Atlanta, Georgia

Historical Floods

It has been ten years since the historic flooding of Atlanta, GA. Heavy rainfall beat the region from September 15 to the 22nd in 2009. Experts say that the combination of moisture from the Gulf of Mexico and the Atlantic Ocean were significant contributing factors. The topography of the area also played a vital role, resulting in more rain than the local watersheds could handle.  In less than 24 hours, the area experienced more than 20 inches of water. The most torrential rainfall was September 19, with some areas receiving up to 3.7 to 5 inches of rain. The peak occurred on the 20th and the 21st.
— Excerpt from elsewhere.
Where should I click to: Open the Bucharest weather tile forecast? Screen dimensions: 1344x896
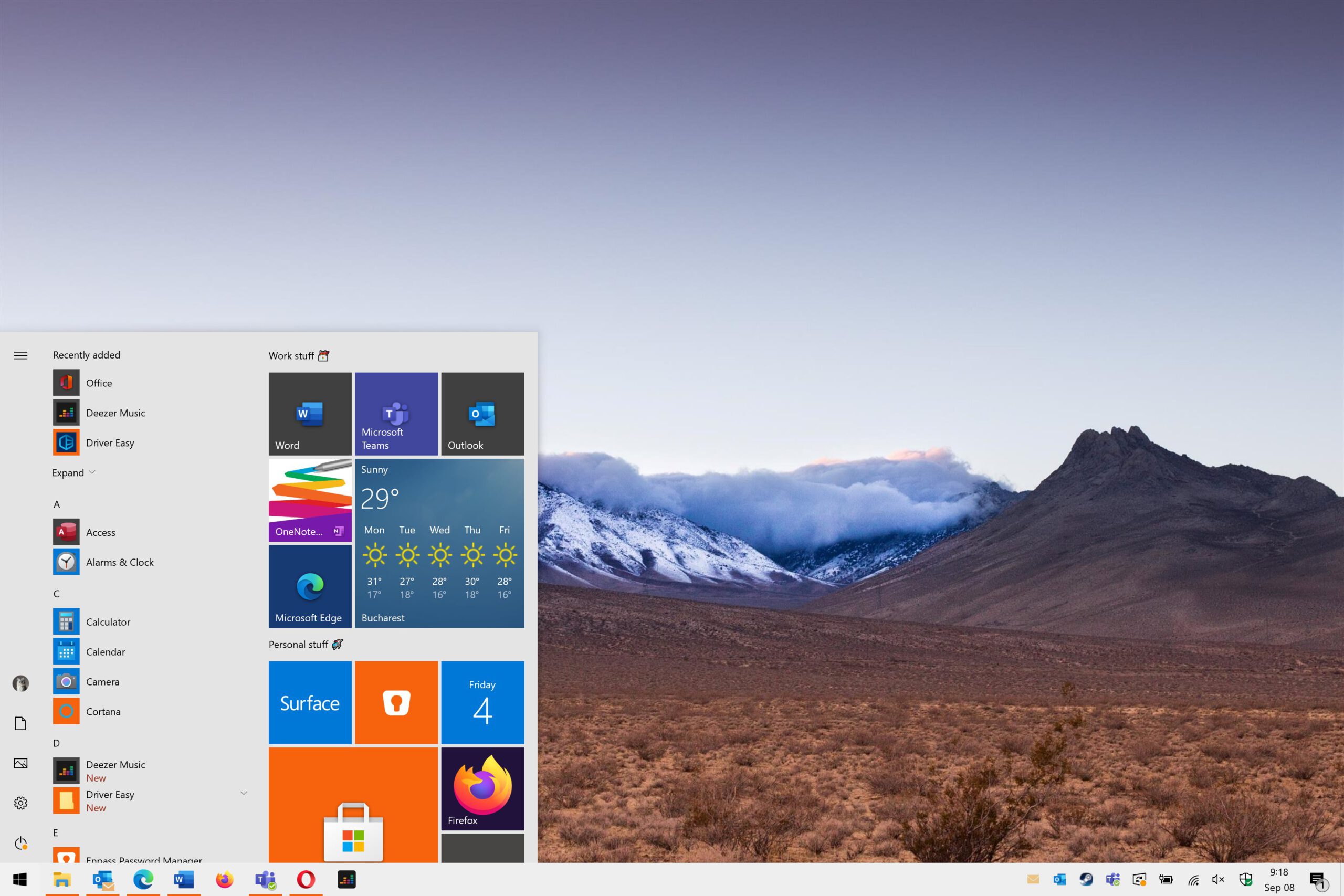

Flooding History in Georgia

The Georgia area has experienced other notable floods including: 1- In 1886, there was flooding in Rome, northwest Georgia. No figures exist on the number of fatalities, injuries, and dollar damage. 2- The Chattahoochee River flood of 1919 resulted in three fatalities and dollar damage over one million dollars. 3- The 1938 Whitestone flood in Whitestone, Georgia, where thirteen people lost their lives and the dollar damage was thousands of dollars. 4- The tropical storm Alberto flooding in July 1994, where thirty-three people lost their lives. The flood damage cost approximately 750 million dollars.

2009 Flood Damage Reports

There were incidences of flash flooding resulting in swollen river basins four weeks after that. There was massive flood damage due to the rain resulting in the loss of millions of shillings. The impact on the community in terms of livelihoods and damage to homes and businesses was hard to fathom. Initial estimates put the dollar damage at $250 million, but the figure eventually went up to $500 million. Over 20000 people no longer had a place to call home, and ten people lost their lives. Rescue operations kicked into high gear because many people had to move from their homes. The Red Cross played a significant role by setting up emergency shelters for some of the evacuees. Significant interstates, including 1-85 and 1-20, had to remain closed for some time. The Chattahoochee River had so much water that it entirely covered the Interstate 285.